-- GIVEN PASSAGE follows --

Re: [4.15-rc9] fs_reclaim lockdep trace
From: Tetsuo Handa
Date: Sat Jan 27 2018 - 20:17:32 EST
Linus Torvalds wrote:
> On Sat, Jan 27, 2018 at 2:24 PM, Dave Jones <davej@xxxxxxxxxxxxxxxxx> wrote:
>> On Tue, Jan 23, 2018 at 08:36:51PM -0500, Dave Jones wrote:
>> > Just triggered this on a server I was rsync'ing to.
>>
>> Actually, I can trigger this really easily, even with an rsync from one
>> disk to another. Though that also smells a little like networking in
>> the traces. Maybe netdev has ideas.
>
> Is this new to 4.15? Or is it just that you're testing something new?
>
> If it's new and easy to repro, can you just bisect it? And if it isn't
> new, can you perhaps check whether it's new to 4.14 (ie 4.13 being
> ok)?
>
> Because that fs_reclaim_acquire/release() debugging isn't new to 4.15,
> but it was rewritten for 4.14.. I'm wondering if that remodeling ended
> up triggering something.
--- linux-4.13.16/mm/page_alloc.c
+++ linux-4.14.15/mm/page_alloc.c
@@ -3527,53 +3519,12 @@
return true;
}
return false;
}
#endif /* CONFIG_COMPACTION */
-#ifdef CONFIG_LOCKDEP
-struct lockdep_map __fs_reclaim_map =
- STATIC_LOCKDEP_MAP_INIT("fs_reclaim", &__fs_reclaim_map);
-
-static bool __need_fs_reclaim(gfp_t gfp_mask)
-{
- gfp_mask = current_gfp_context(gfp_mask);
-
- /* no reclaim without waiting on it */
- if (!(gfp_mask & __GFP_DIRECT_RECLAIM))
- return false;
-
- /* this guy won't enter reclaim */
- if ((current->flags & PF_MEMALLOC) && !(gfp_mask & __GFP_NOMEMALLOC))
- return false;
-
- /* We're only interested __GFP_FS allocations for now */
- if (!(gfp_mask & __GFP_FS))
- return false;
-
- if (gfp_mask & __GFP_NOLOCKDEP)

-- GIVEN PASSAGE concluded --

**EXERCISE BRIEF**
Condense the paragraph beginning "Because that fs_reclaim_acquire/release() debugging" in the mailing-list post above into a single shorter sentence that keeps its main facts.

-- GIVEN INFORMATION follows --

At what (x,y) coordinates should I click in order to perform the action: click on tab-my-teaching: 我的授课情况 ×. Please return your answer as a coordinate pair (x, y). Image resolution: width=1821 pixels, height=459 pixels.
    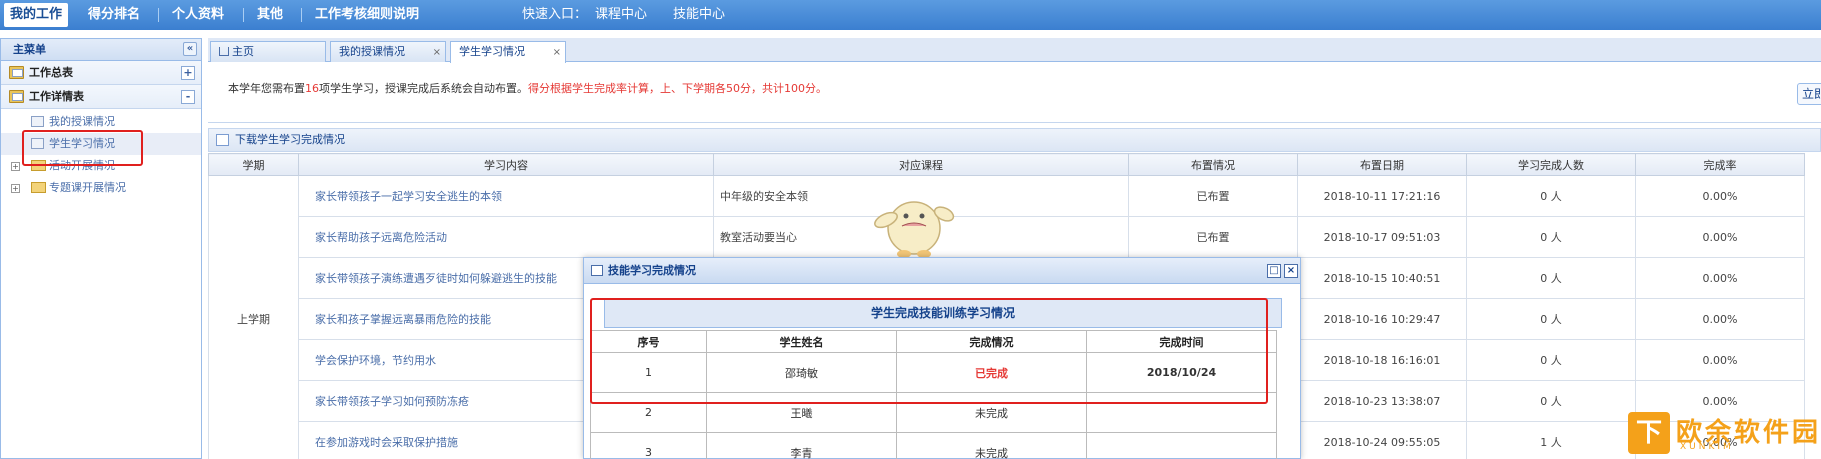
    Looking at the image, I should click on (388, 52).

-- GIVEN INFORMATION concluded --

**EXERCISE RESPONSE**
The fs_reclaim_acquire/release() debugging already existed before 4.15 but was rewritten for 4.14, and Linus Torvalds wonders whether that rewrite triggered something.